DO THIS
Output these items as a Markdown table with a No. column giving the row number and a Text column giving the line, leaving out blank lines.

SUPPLIED DATA
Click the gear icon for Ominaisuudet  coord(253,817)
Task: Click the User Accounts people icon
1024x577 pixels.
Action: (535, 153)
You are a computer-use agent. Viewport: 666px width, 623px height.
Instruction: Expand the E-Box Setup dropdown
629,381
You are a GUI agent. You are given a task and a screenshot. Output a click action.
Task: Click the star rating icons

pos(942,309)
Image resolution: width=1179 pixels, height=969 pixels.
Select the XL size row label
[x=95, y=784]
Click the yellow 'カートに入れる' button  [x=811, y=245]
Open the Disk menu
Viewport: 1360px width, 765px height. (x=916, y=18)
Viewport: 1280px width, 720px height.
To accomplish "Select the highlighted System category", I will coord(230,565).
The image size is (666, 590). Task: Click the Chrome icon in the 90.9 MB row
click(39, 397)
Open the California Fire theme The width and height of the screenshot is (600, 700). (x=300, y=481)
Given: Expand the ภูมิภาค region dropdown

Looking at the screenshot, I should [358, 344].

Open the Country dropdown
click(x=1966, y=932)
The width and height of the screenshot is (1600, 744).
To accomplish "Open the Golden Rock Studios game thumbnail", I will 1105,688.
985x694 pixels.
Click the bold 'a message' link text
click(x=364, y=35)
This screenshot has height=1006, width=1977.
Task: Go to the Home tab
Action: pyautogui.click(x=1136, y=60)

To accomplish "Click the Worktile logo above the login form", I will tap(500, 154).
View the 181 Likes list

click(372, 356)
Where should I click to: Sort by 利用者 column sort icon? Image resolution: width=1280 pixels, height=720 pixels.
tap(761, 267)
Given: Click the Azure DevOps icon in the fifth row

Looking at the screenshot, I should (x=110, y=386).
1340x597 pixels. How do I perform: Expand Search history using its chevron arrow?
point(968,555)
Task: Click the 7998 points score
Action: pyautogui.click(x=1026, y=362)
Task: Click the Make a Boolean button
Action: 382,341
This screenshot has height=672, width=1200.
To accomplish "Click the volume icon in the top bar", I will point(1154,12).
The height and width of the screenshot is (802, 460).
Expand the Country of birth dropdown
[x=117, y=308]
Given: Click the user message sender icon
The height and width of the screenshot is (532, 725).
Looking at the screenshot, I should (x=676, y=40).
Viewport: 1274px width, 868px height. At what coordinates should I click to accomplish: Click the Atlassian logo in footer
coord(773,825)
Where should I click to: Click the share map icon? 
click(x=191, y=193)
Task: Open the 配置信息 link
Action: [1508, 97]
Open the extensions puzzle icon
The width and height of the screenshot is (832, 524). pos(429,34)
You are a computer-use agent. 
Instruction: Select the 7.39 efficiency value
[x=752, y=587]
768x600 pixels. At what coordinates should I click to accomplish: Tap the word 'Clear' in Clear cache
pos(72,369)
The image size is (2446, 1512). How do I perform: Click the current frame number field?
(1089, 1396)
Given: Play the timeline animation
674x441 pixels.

ANSWER TO THE TASK
| No. | Text |
|---|---|
| 1 | Click the gear icon for Ominaisuudet  coord(253,817) |
| 2 | Task: Click the User Accounts people icon |
| 3 | 1024x577 pixels. |
| 4 | Action: (535, 153) |
| 5 | You are a computer-use agent. Viewport: 666px width, 623px height. |
| 6 | Instruction: Expand the E-Box Setup dropdown |
| 7 | 629,381 |
| 8 | You are a GUI agent. You are given a task and a screenshot. Output a click action. |
| 9 | Task: Click the star rating icons |
| 10 | pos(942,309) |
| 11 | Image resolution: width=1179 pixels, height=969 pixels. |
| 12 | Select the XL size row label |
| 13 | [x=95, y=784] |
| 14 | Click the yellow 'カートに入れる' button  [x=811, y=245] |
| 15 | Open the Disk menu |
| 16 | Viewport: 1360px width, 765px height. (x=916, y=18) |
| 17 | Viewport: 1280px width, 720px height. |
| 18 | To accomplish "Select the highlighted System category", I will coord(230,565). |
| 19 | The image size is (666, 590). Task: Click the Chrome icon in the 90.9 MB row |
| 20 | click(39, 397) |
| 21 | Open the California Fire theme The width and height of the screenshot is (600, 700). (x=300, y=481) |
| 22 | Given: Expand the ภูมิภาค region dropdown |
| 23 | Looking at the screenshot, I should [358, 344]. |
| 24 | Open the Country dropdown |
| 25 | click(x=1966, y=932) |
| 26 | The width and height of the screenshot is (1600, 744). |
| 27 | To accomplish "Open the Golden Rock Studios game thumbnail", I will 1105,688. |
| 28 | 985x694 pixels. |
| 29 | Click the bold 'a message' link text |
| 30 | click(x=364, y=35) |
| 31 | This screenshot has height=1006, width=1977. |
| 32 | Task: Go to the Home tab |
| 33 | Action: pyautogui.click(x=1136, y=60) |
| 34 | To accomplish "Click the Worktile logo above the login form", I will tap(500, 154). |
| 35 | View the 181 Likes list |
| 36 | click(372, 356) |
| 37 | Where should I click to: Sort by 利用者 column sort icon? Image resolution: width=1280 pixels, height=720 pixels. |
| 38 | tap(761, 267) |
| 39 | Given: Click the Azure DevOps icon in the fifth row |
| 40 | Looking at the screenshot, I should (x=110, y=386). |
| 41 | 1340x597 pixels. How do I perform: Expand Search history using its chevron arrow? |
| 42 | point(968,555) |
| 43 | Task: Click the 7998 points score |
| 44 | Action: pyautogui.click(x=1026, y=362) |
| 45 | Task: Click the Make a Boolean button |
| 46 | Action: 382,341 |
| 47 | This screenshot has height=672, width=1200. |
| 48 | To accomplish "Click the volume icon in the top bar", I will point(1154,12). |
| 49 | The height and width of the screenshot is (802, 460). |
| 50 | Expand the Country of birth dropdown |
| 51 | [x=117, y=308] |
| 52 | Given: Click the user message sender icon |
| 53 | The height and width of the screenshot is (532, 725). |
| 54 | Looking at the screenshot, I should (x=676, y=40). |
| 55 | Viewport: 1274px width, 868px height. At what coordinates should I click to accomplish: Click the Atlassian logo in footer |
| 56 | coord(773,825) |
| 57 | Where should I click to: Click the share map icon?  |
| 58 | click(x=191, y=193) |
| 59 | Task: Open the 配置信息 link |
| 60 | Action: [1508, 97] |
| 61 | Open the extensions puzzle icon |
| 62 | The width and height of the screenshot is (832, 524). pos(429,34) |
| 63 | You are a computer-use agent.  |
| 64 | Instruction: Select the 7.39 efficiency value |
| 65 | [x=752, y=587] |
| 66 | 768x600 pixels. At what coordinates should I click to accomplish: Tap the word 'Clear' in Clear cache |
| 67 | pos(72,369) |
| 68 | The image size is (2446, 1512). How do I perform: Click the current frame number field? |
| 69 | (1089, 1396) |
| 70 | Given: Play the timeline animation |
| 71 | 674x441 pixels. |